══ QUOTED TEXT ══

# Moselle Stelplatz Recomendations



## emjaiuk (Jun 3, 2005)

We're off to Germany, Mosellle Valley, for the first time Friday. Could anybody recomend any stelplatze please? I know there's loads. but some must be better than others I'd paricually like those with somewhere to walk the dogs, and are paricually close to towns/villages. I can only walk about 2/3k slowly. and can't do hills.

Malcolm


----------



## Spacerunner (Mar 18, 2006)

Trittenheim. Lane alongside of Mosel for dog walking. Hard standing. Town 1 minute stroll. Surrounded by vineyards.


----------



## Bill_OR (Feb 6, 2010)

We really liked Wintrich, Kinheim, Zell (the one in Kaimt, not the big one) and Urzig - all of which would meet your needs.

Spacerunner - there is a problem accessing Trittenheim at present as the main street is closed off.


----------



## Zebedee (Oct 3, 2007)

Hi Malcolm

My contribution . . .

Start at Trier. The stellplatz is horrible, just a big car park, but the town is well worth a visit. Stellplatz is behind a big McDonalds, and just across the road there's a bus stop into Trier which would be good if you can't walk far.

═══

■ REQUEST 1
In the forum thread, where is the Trier stellplatz located?

══ DATA FOR THIS EXERCISE ══

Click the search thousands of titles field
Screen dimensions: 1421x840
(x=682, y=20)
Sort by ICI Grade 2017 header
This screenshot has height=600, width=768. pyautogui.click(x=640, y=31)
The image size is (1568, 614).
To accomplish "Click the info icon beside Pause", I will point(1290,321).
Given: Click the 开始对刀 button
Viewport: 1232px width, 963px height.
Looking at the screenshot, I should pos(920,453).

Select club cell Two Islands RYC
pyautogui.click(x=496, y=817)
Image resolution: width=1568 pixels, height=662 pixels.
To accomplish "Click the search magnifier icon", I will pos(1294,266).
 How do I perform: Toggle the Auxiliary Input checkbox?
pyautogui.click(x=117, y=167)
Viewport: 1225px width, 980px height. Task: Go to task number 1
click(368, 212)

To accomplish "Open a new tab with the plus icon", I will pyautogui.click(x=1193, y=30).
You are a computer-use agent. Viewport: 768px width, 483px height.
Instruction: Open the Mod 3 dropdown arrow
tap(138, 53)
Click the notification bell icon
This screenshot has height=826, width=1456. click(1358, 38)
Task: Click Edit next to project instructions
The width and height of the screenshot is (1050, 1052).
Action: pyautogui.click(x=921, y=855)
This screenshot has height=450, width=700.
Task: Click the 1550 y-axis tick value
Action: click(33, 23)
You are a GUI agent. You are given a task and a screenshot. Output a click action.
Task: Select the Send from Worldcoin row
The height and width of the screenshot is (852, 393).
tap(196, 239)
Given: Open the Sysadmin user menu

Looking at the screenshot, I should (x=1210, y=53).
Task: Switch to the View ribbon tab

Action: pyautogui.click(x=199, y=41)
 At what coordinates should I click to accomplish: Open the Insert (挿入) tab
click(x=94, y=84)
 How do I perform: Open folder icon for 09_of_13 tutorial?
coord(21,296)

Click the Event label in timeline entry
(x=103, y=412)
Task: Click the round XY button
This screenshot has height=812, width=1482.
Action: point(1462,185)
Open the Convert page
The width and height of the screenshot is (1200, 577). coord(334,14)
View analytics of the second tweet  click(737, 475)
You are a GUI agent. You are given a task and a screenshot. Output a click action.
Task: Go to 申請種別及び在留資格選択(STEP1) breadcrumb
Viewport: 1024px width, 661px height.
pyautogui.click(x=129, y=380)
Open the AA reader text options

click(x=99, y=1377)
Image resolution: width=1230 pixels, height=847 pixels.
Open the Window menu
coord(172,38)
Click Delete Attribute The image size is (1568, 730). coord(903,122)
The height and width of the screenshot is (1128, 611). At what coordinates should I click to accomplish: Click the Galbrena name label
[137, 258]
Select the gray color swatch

═══

■ REQUEST 2
Please lay out everything in the records from the line containing "View analytics of" down to the end of the records as a Markdown table with the columns Number and Record line, one row per line, skipping blank lines.

■ OUTPUT 1
Behind a big McDonalds.

■ OUTPUT 2
| Number | Record line |
|---|---|
| 1 | View analytics of the second tweet  click(737, 475) |
| 2 | You are a GUI agent. You are given a task and a screenshot. Output a click action. |
| 3 | Task: Go to 申請種別及び在留資格選択(STEP1) breadcrumb |
| 4 | Viewport: 1024px width, 661px height. |
| 5 | pyautogui.click(x=129, y=380) |
| 6 | Open the AA reader text options |
| 7 | click(x=99, y=1377) |
| 8 | Image resolution: width=1230 pixels, height=847 pixels. |
| 9 | Open the Window menu |
| 10 | coord(172,38) |
| 11 | Click Delete Attribute The image size is (1568, 730). coord(903,122) |
| 12 | The height and width of the screenshot is (1128, 611). At what coordinates should I click to accomplish: Click the Galbrena name label |
| 13 | [137, 258] |
| 14 | Select the gray color swatch |